(Saved entries)
--- START ---

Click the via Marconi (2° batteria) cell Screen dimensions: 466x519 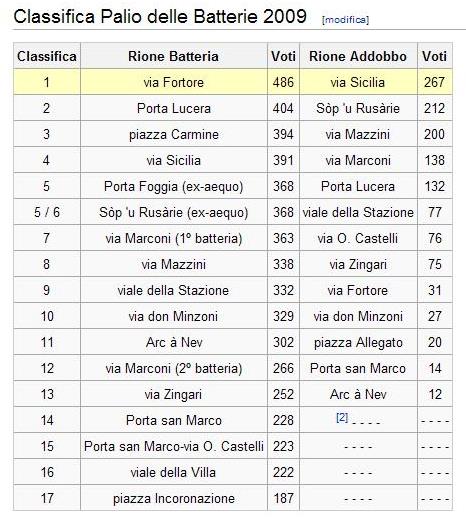pyautogui.click(x=174, y=368)
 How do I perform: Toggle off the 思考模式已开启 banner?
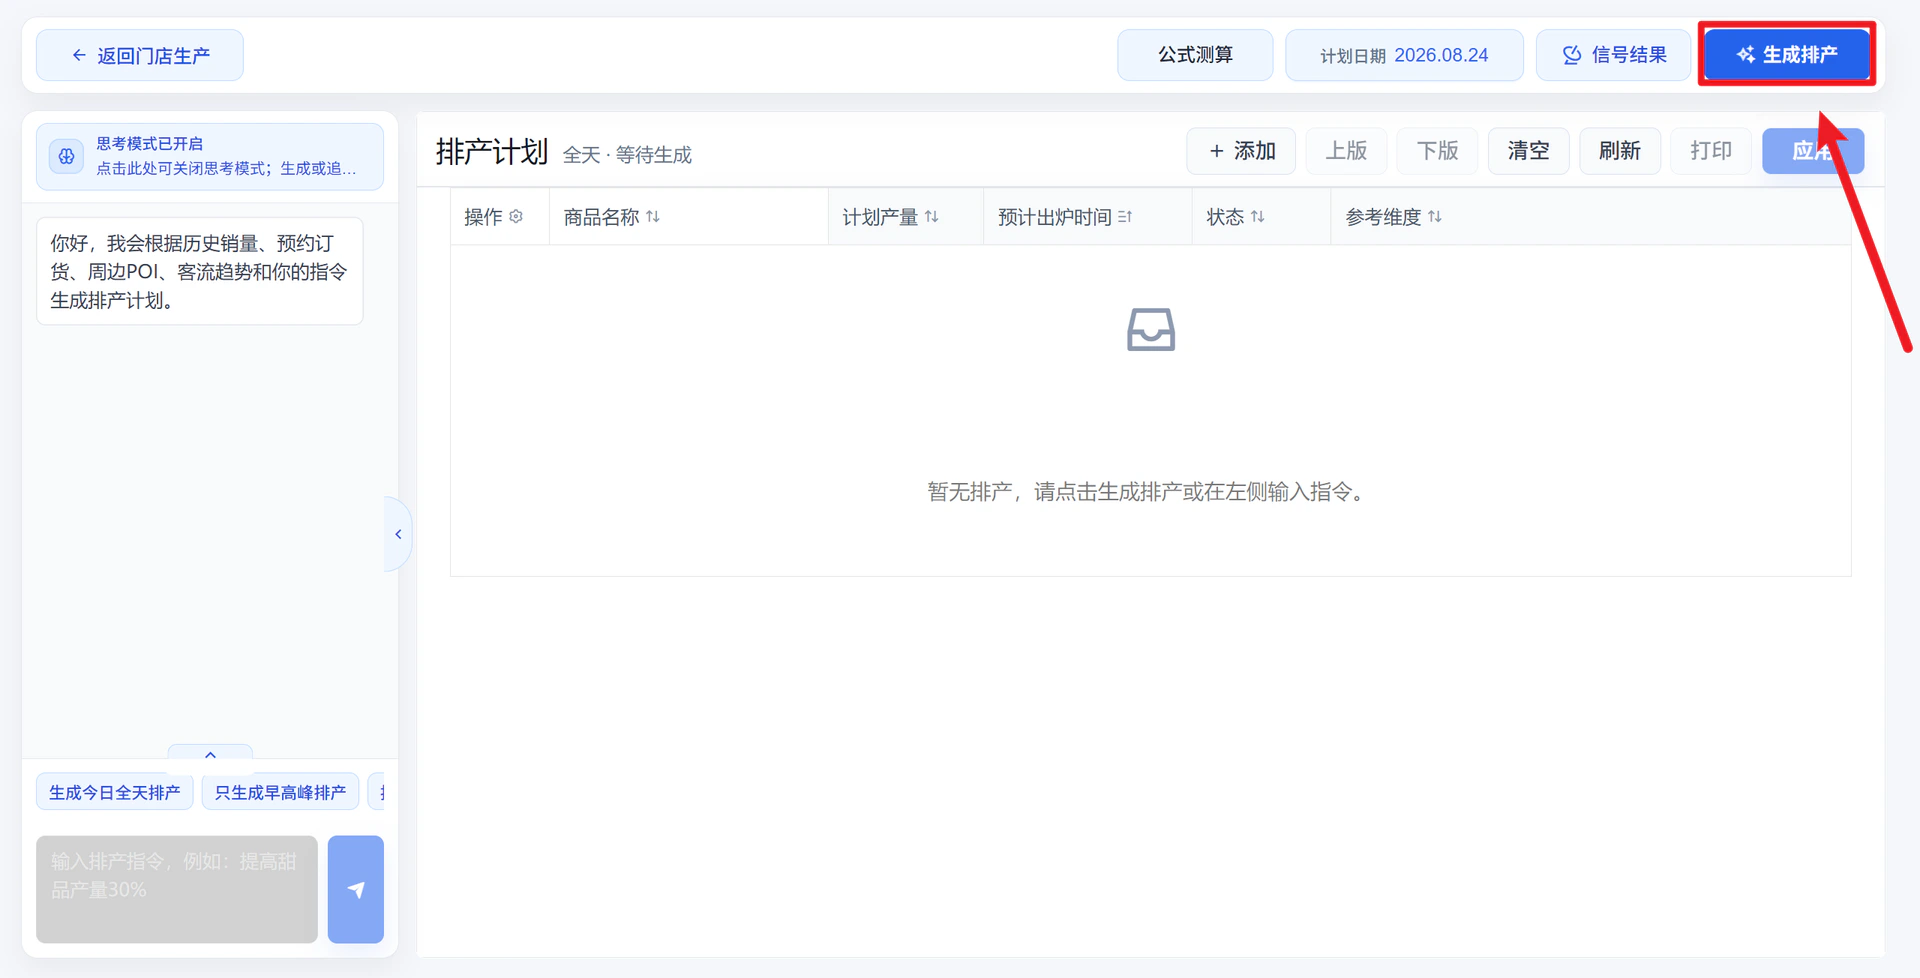pos(210,156)
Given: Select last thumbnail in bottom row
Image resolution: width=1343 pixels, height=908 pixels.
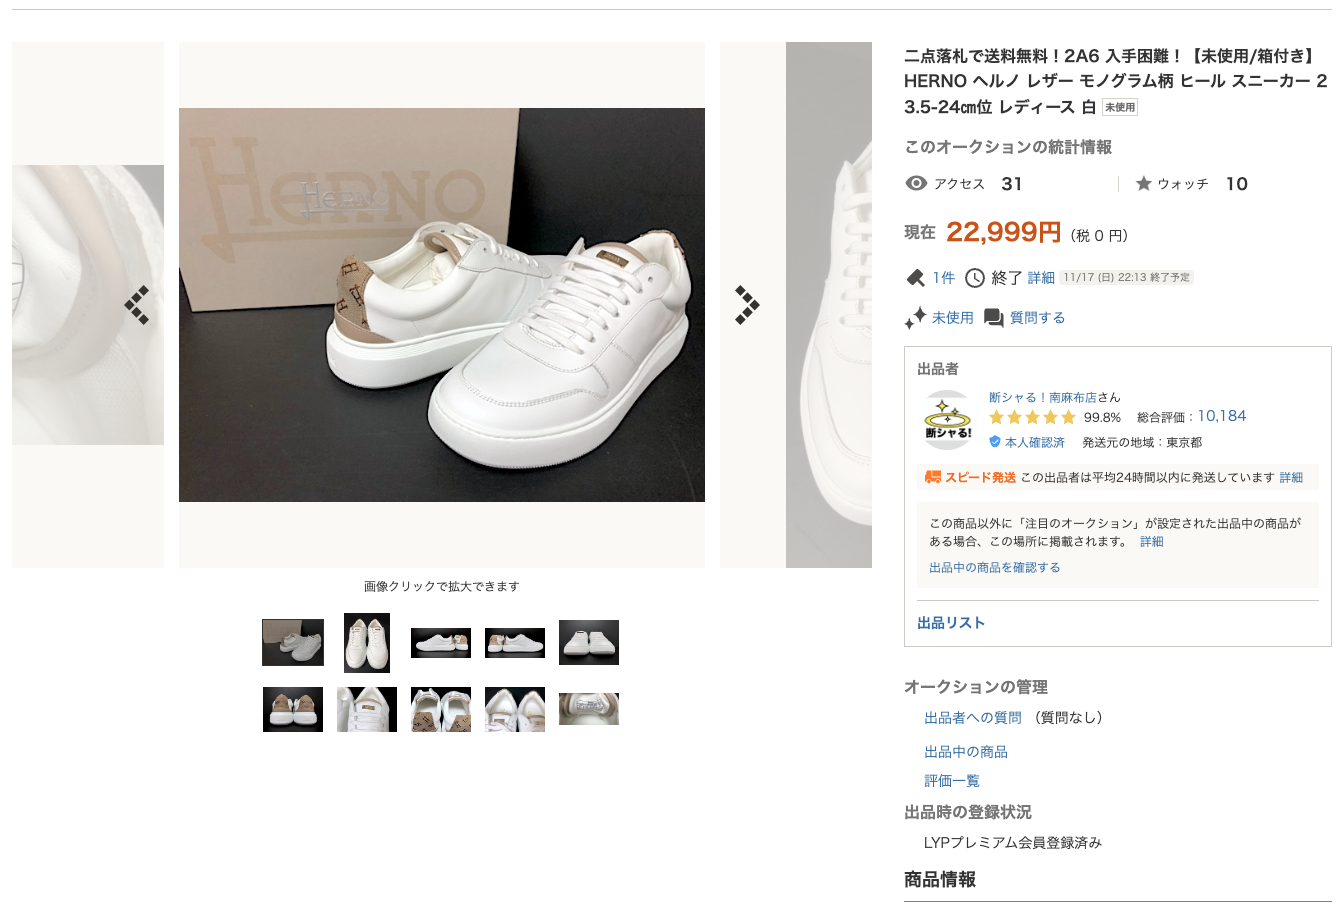Looking at the screenshot, I should click(589, 709).
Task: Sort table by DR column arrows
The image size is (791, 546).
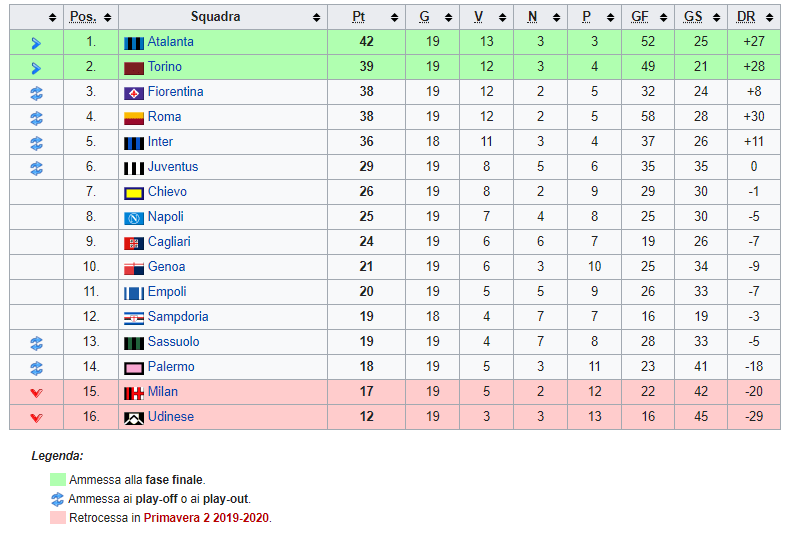Action: pyautogui.click(x=769, y=18)
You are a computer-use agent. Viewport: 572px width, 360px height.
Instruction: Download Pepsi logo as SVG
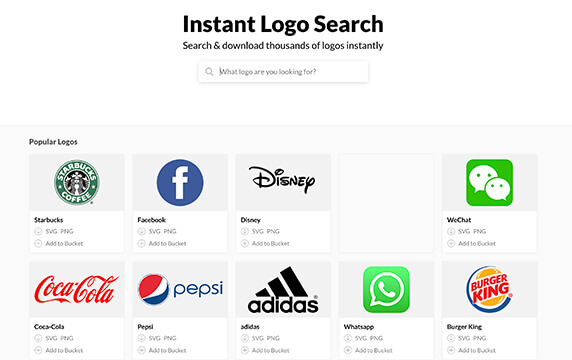[154, 338]
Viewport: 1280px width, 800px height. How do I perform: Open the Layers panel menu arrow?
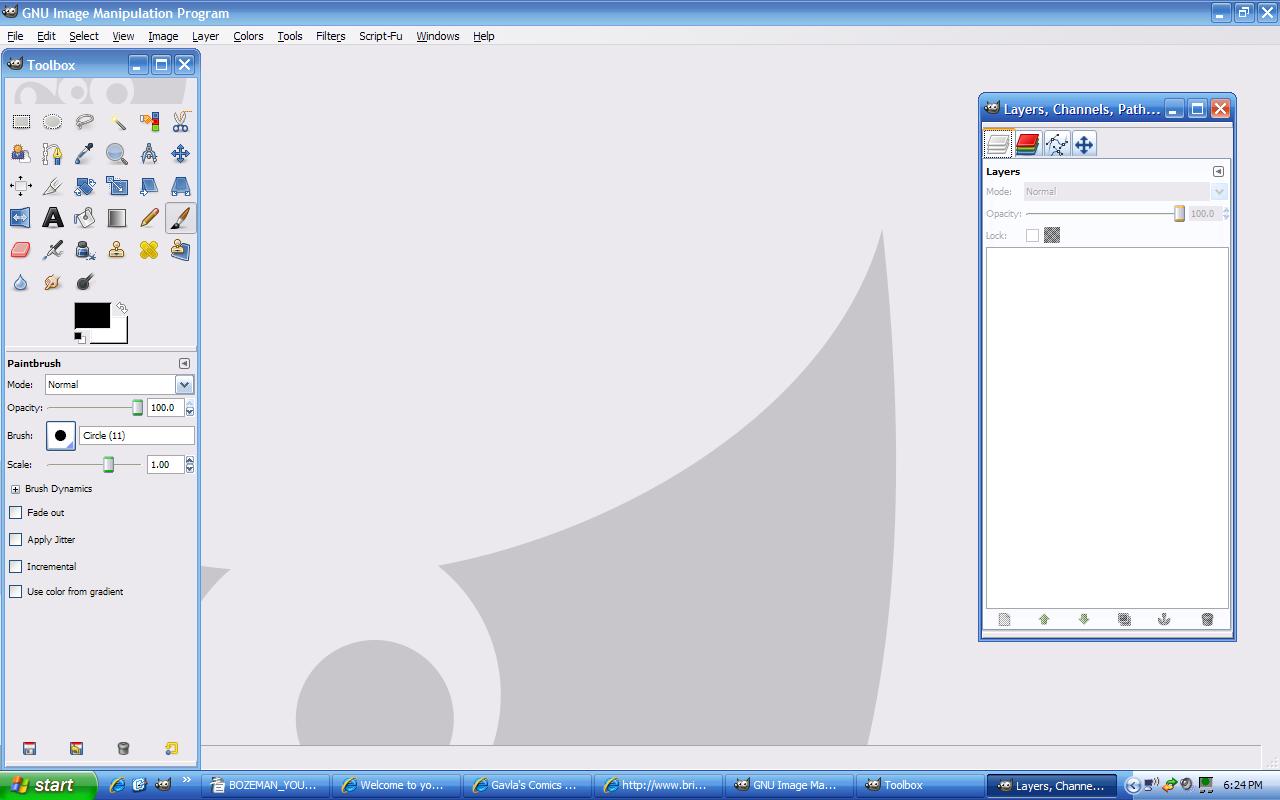click(1218, 171)
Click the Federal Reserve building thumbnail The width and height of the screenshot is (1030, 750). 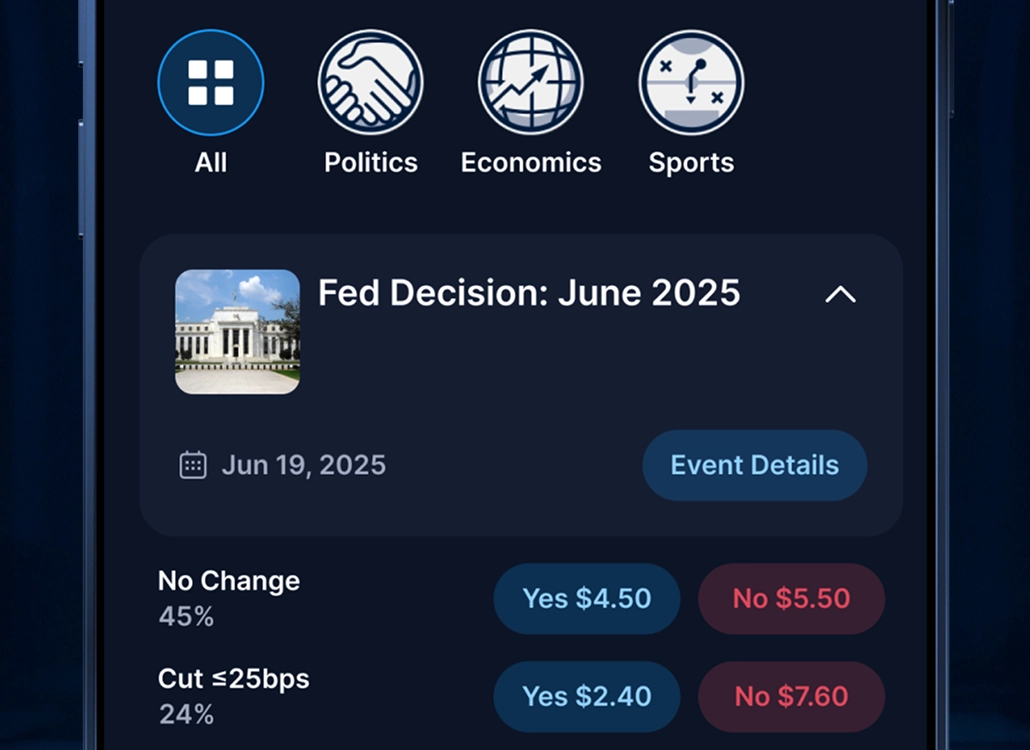pos(237,331)
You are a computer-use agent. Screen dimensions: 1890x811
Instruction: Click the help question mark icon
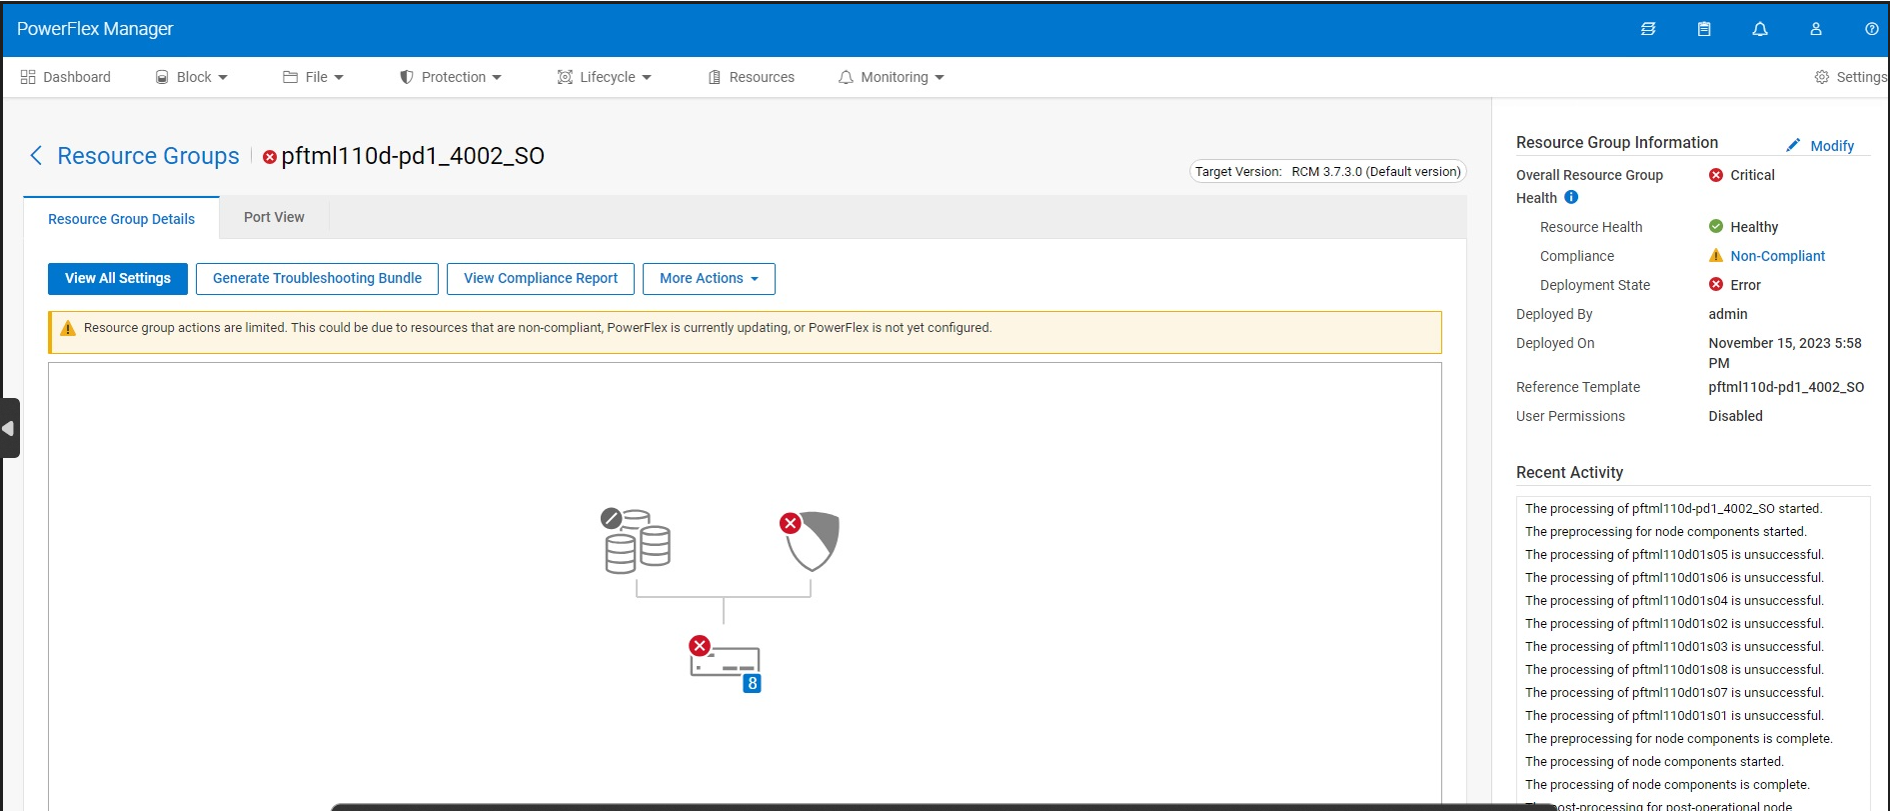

--- END ---

▶ Task to carry out: For the word "computer", go through the records and show each line that carries it.

▶ Response to this task:
You are a computer-use agent. Viewport: 572px width, 360px height.
You are a computer-use agent. Screen dimensions: 1890x811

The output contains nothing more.